Henry Hubbell's family moved to Lawrence, Kansas, when he was four years old. In 1886, at age sixteen, he graduated from the Lawrence high school and went to Garden City, Kansas, where he probably did some theatrical scene painting. He quickly relocated to Chicago, where he painted signs and billboards. The move to Chicago probably had more to do with a desire to gain formal training in art; he began studying at the School of the Art Institute of Chicago within a year of arriving in the city. Over the next ten years he worked under various Art Institute teachers, including William Merritt Chase, Dennett Grover, and John Vanderpoel. Hubbell supported himself during this period through commercial and book illustration. In 1895 he married Nellie Rose Strong, a fellow student.
The Hubbells left for Paris in the autumn of 1898 and remained there until late summer 1904. On his arrival Hubbell studied briefly at the Académie Julian under William-Adolphe Bouguereau, Jean-Joseph Benjamin-Constant, and Jean-Paul Laurens. Almost simultaneously, he began studies with James Abbott McNeill Whistler at Whistler's Académie Carmen. In 1900 he made a private arrangement with Raphael Collin to critique his work. The award of an honorable mention in the Paris Salon of 1901 suggests Hubbell had moved beyond the level of student.
During this period Hubbell continued doing illustrations for American magazines, a welcome source of income. The Hubbells summered at various resorts, including Dieppe, Étaples, Fontainebleau, and Nanteuil-le-Houdouin, Oise, all of which supplied subjects for his brush. With Walter Shirlaw and his wife, Florence Manchester, they spent most of 1902 in Madrid, where Hubbell was chiefly occupied in the close study of Velásquez through precise copying of his masterworks in the Prado.
Hubbell served on the European jury selecting works for the art exhibition at the Louisiana Purchase Exposition in Saint Louis of 1904; this experience may have influenced his decision to return to the United States that year.
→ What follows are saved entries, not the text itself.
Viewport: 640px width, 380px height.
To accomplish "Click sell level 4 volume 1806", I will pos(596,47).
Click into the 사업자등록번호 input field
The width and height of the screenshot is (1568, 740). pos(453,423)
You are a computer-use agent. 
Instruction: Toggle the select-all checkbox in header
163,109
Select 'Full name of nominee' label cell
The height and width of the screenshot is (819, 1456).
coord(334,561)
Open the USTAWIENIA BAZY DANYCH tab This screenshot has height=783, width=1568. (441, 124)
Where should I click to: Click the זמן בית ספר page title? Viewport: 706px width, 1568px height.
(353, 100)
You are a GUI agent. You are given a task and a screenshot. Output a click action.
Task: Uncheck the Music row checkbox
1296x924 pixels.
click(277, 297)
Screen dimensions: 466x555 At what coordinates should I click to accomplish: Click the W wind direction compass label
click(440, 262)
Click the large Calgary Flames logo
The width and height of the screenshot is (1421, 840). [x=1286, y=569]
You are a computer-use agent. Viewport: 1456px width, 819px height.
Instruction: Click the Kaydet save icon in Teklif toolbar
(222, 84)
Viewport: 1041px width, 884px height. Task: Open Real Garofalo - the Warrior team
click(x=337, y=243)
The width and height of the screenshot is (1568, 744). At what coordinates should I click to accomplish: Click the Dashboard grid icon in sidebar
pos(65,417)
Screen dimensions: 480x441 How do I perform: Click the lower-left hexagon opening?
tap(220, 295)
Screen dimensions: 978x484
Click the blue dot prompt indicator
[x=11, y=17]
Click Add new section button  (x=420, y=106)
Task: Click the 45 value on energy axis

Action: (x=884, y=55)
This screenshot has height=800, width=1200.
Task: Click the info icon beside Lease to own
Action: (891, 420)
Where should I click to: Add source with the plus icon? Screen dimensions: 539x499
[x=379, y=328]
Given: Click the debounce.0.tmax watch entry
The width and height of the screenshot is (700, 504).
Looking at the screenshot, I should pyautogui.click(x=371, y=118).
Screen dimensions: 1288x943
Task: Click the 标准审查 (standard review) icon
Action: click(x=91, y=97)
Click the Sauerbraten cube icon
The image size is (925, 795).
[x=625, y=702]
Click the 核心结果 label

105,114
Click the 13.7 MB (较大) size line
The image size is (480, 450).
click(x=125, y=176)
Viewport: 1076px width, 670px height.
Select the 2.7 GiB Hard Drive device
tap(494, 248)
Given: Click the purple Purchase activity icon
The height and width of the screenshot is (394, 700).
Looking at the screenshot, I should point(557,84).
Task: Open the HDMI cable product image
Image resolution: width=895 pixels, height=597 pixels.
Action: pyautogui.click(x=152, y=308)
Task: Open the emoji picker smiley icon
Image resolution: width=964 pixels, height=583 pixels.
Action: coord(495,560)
However, after about a year in America-during part of which he taught at the Art Institute of Chicago-the Hubbells returned to France and spent the next five years abroad. Hubbell's career flourished in this period. His paintings were shown, given awards, and purchased both in France and America. He and his wife also traveled widely in these years, living for periods in Nice and in Venice. In 1908 they took a house in Giverny, where Hubbell knew Edmund Greacen, Frederick MacMonnies, and Richard Emil Miller.
The Hubbells finally returned to the United States in the spring of 1910. Initially they were based in Chicago, though Hubbell spent most of his time fulfilling portrait commissions in the East. In 1911 they established residence in New York and the following year acquired a summer home in Silvermine, Connecticut, which they kept until 1916. Hubbell was appointed head of the school of painting and decoration of the Carnegie Institute of Technology, Pittsburgh, Pennsylvania, in 1918, a position he held until 1922. He then was based in Springfield, Illinois, until 1924, when he moved permanently to Miami Beach, Florida. Important portrait commissions continued to flow to him, among them U.S. Secretary of the Interior Harold Ickes (1934) and, through Ickes, President Franklin D. Roosevelt (1939, Roosevelt Library, Hyde Park, New York).